**Description of the task:**
Some entries follow. Reproduce exactly the lines starting at the one with "Task: Click the yellow Fill Color swatch" and stopping after the one with "Open the Remind".
-- Records for the exercise follows --
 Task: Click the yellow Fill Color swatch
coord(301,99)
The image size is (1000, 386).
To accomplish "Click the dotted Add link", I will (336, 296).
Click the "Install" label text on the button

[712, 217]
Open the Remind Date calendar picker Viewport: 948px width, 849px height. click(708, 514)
-- Records for the exercise concluded --
-- Records for the exercise follows --
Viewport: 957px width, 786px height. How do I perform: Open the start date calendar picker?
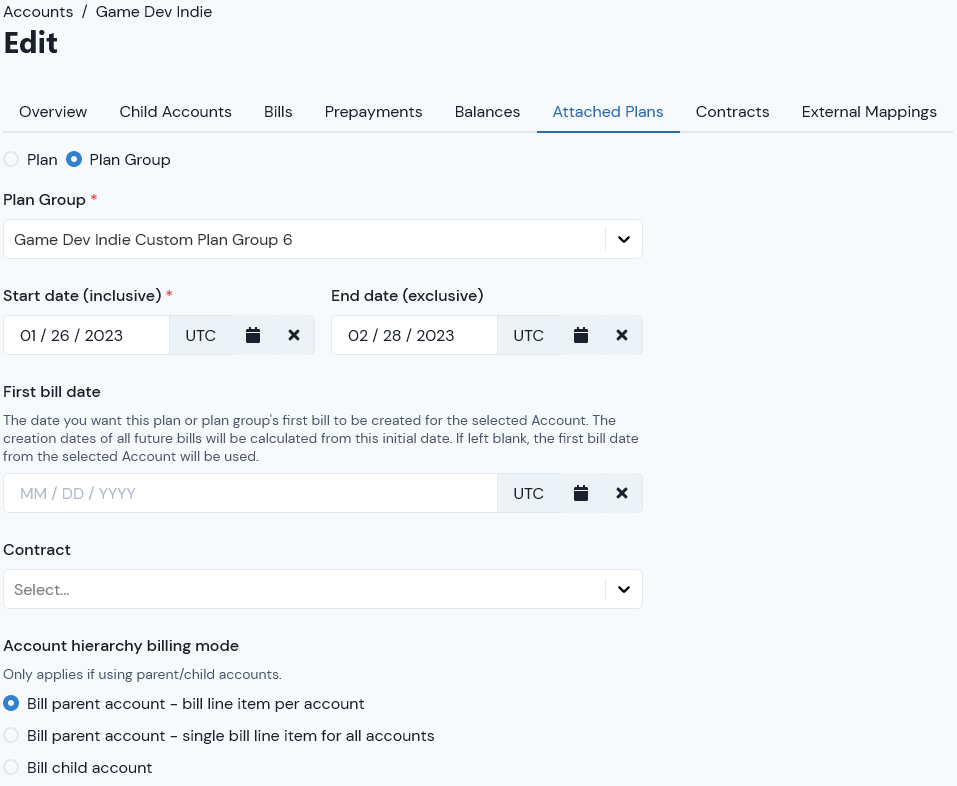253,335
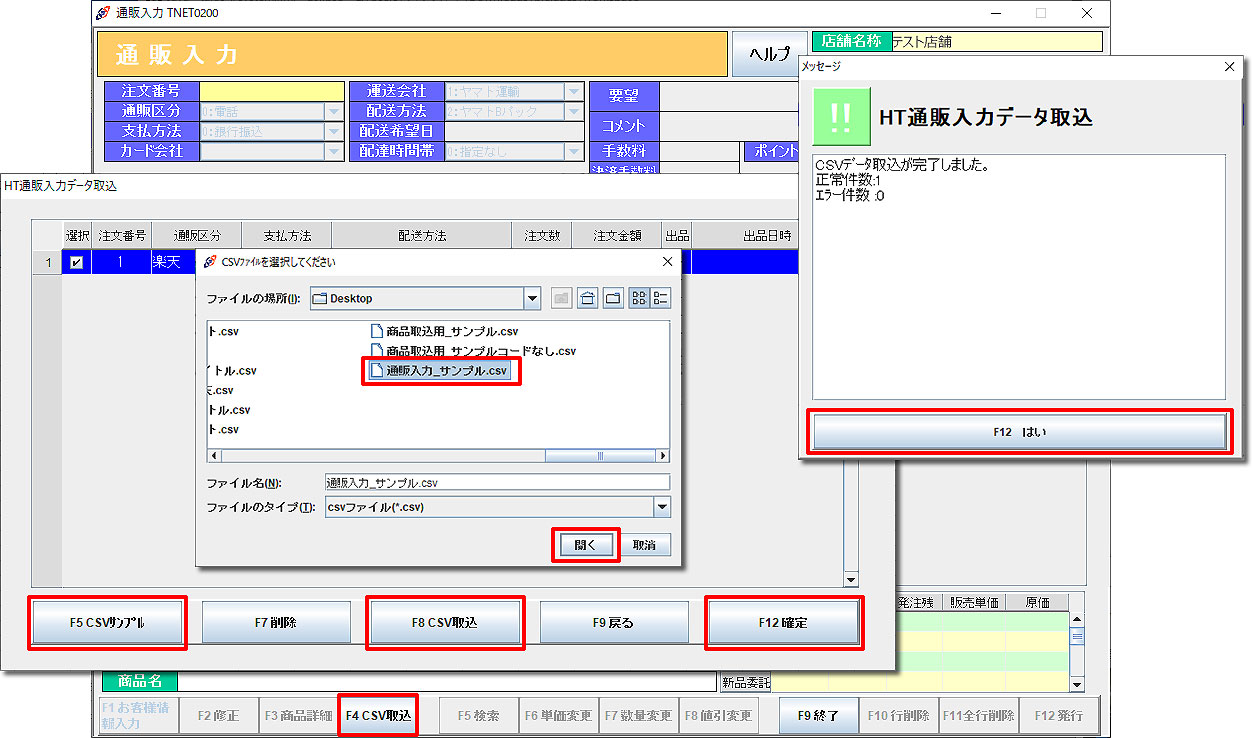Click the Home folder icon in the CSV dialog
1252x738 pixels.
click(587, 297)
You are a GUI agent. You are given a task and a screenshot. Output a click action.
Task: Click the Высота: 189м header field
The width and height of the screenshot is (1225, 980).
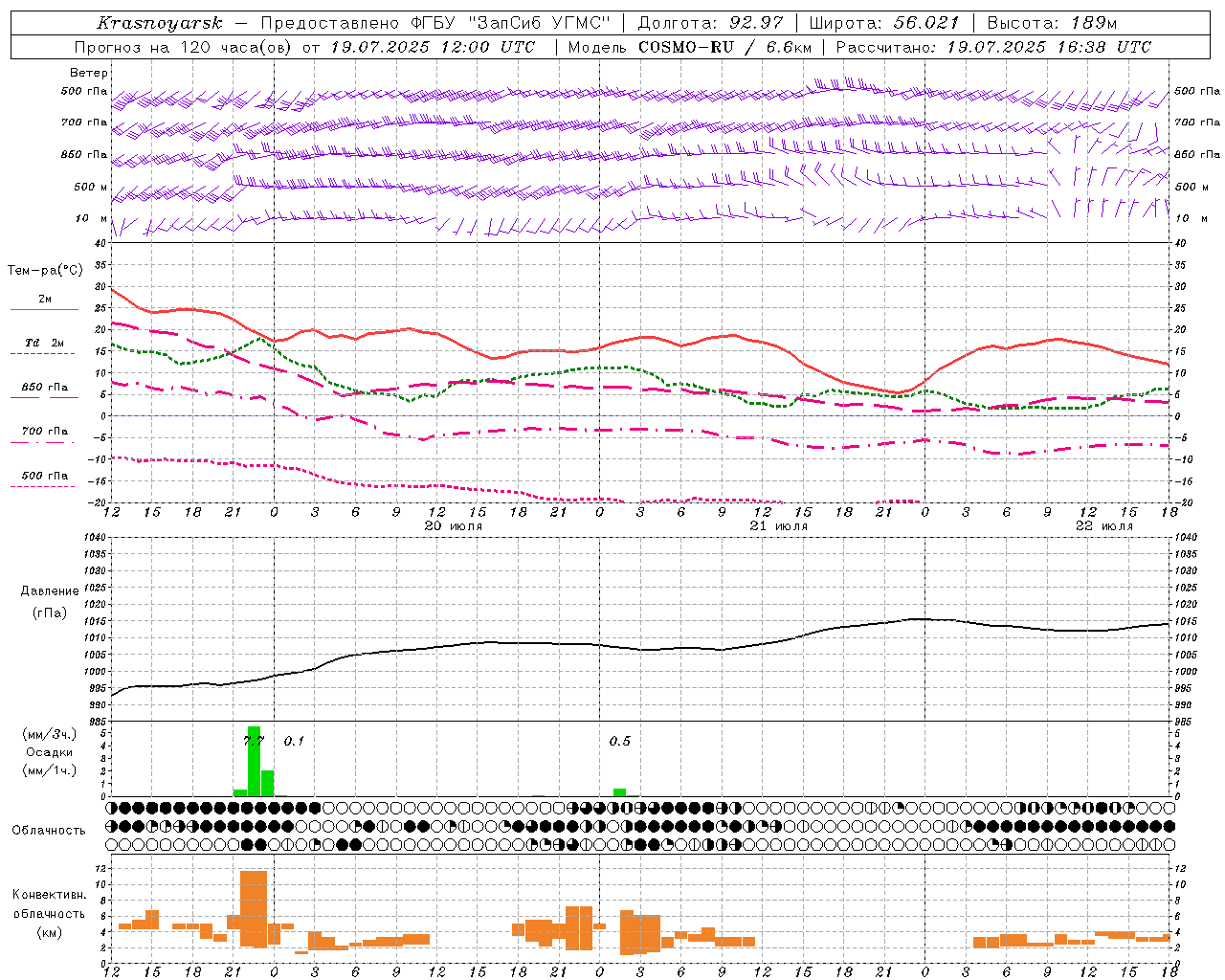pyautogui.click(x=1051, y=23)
-- Records for the exercise concluded --
**Answer section:**
 Task: Click the yellow Fill Color swatch
coord(301,99)
The image size is (1000, 386).
To accomplish "Click the dotted Add link", I will (336, 296).
Click the "Install" label text on the button

[712, 217]
Open the Remind Date calendar picker Viewport: 948px width, 849px height. click(708, 514)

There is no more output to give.